“Nothing. For the Lord’s sake, Lewis, is this the end of everything?”
“Everything is a large word. It is the end of this.” He pushed a table closer to the fireplace and transferred to it his armful of papers. “Strike a light, will you? Here goes every line that can incriminate. If Burr did as he was told, and burned two letters of mine, there’ll not be a word when I finish here.” He tore a paper across and tossed it into the flame. “Tom, Tom, don’t look so woe-begone! Life is long, and now and then a battle will be lost. A battle—a campaign, a war! But given the fighter, all wars will not be lost. Somewhere, there awaits Victory, hard-won, but laurel-crowned!” He tore and burned another paper. “This fat’s in the fire, this chance has gone by, this road’s barricaded, and we must across country to another!

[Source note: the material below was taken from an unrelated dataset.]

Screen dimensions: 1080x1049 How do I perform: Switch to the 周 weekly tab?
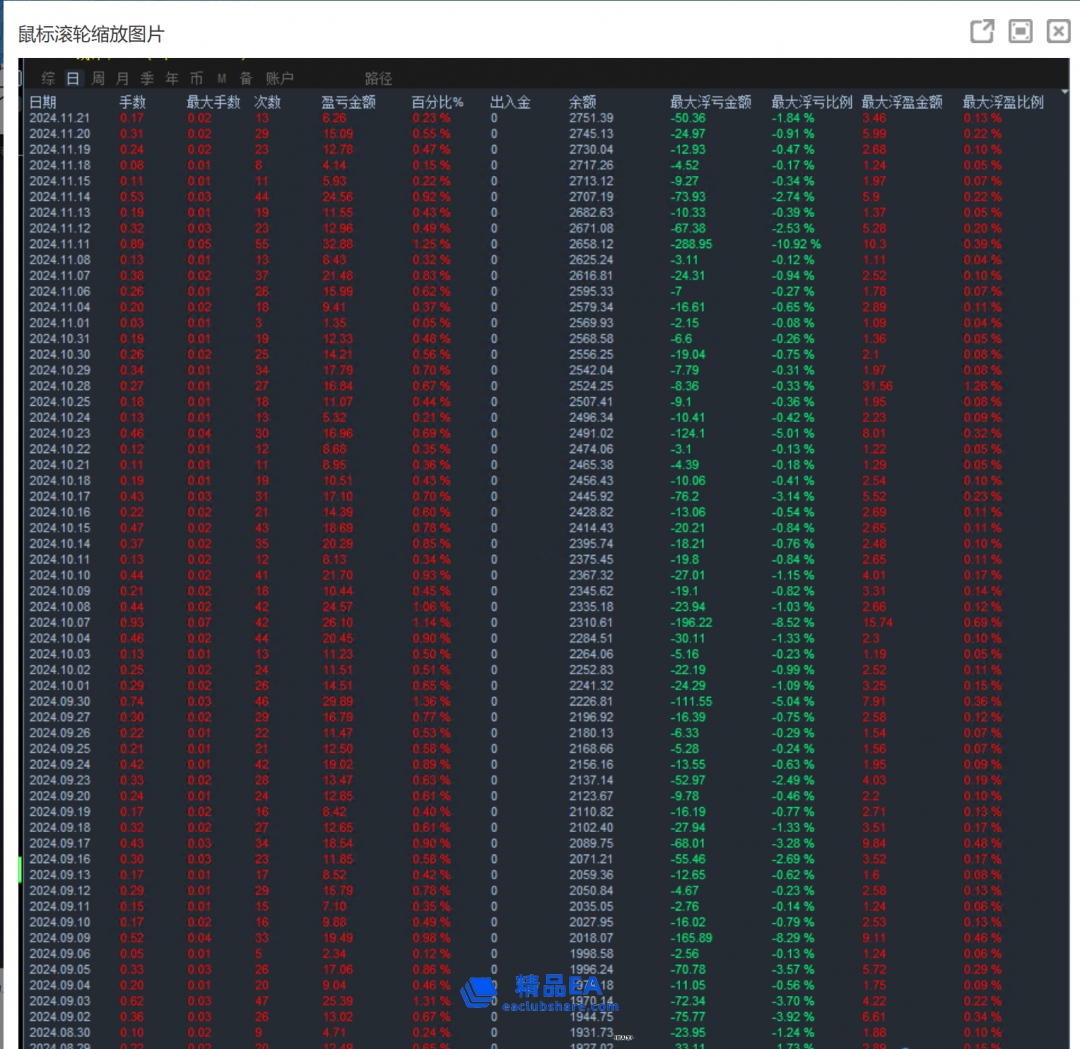pos(98,78)

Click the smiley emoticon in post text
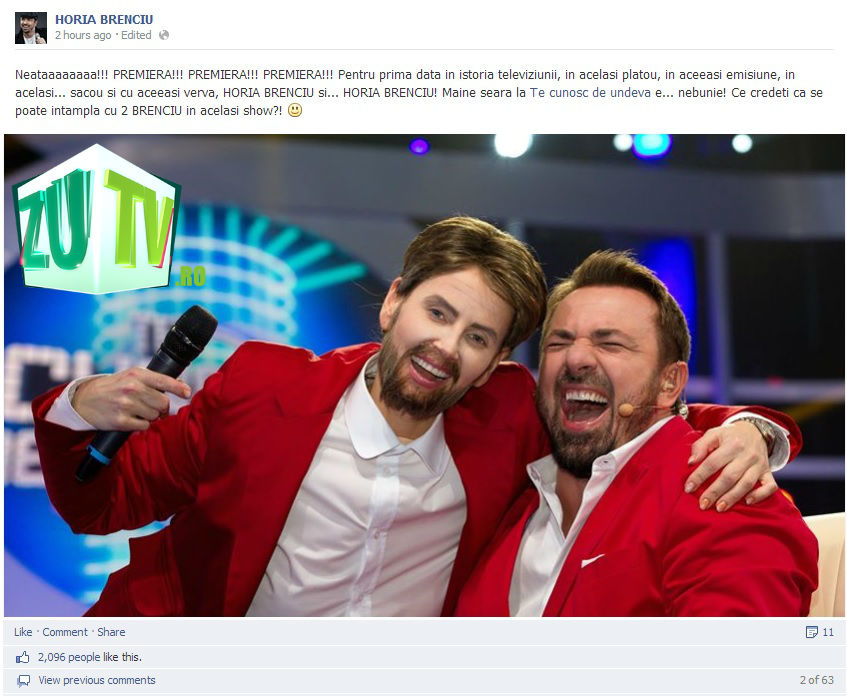click(x=294, y=110)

Well, I shall make it serve, the smooth, green, country road that jog-trots to market! What is man but a Mercenary, a Swiss, to die before whatever door will give him moderate pay? I would have had a kingdom an I could. I would have ruled, ay, by God, and ruled well! The great wheel will not have it so. Down, then, that action! and up this. The King is dead: long live the King!—alias the Law, Respectability, Virginia, and the Union!” He tossed in a double handful.
“All those!” said Tom dully. “I hate to see them burn.”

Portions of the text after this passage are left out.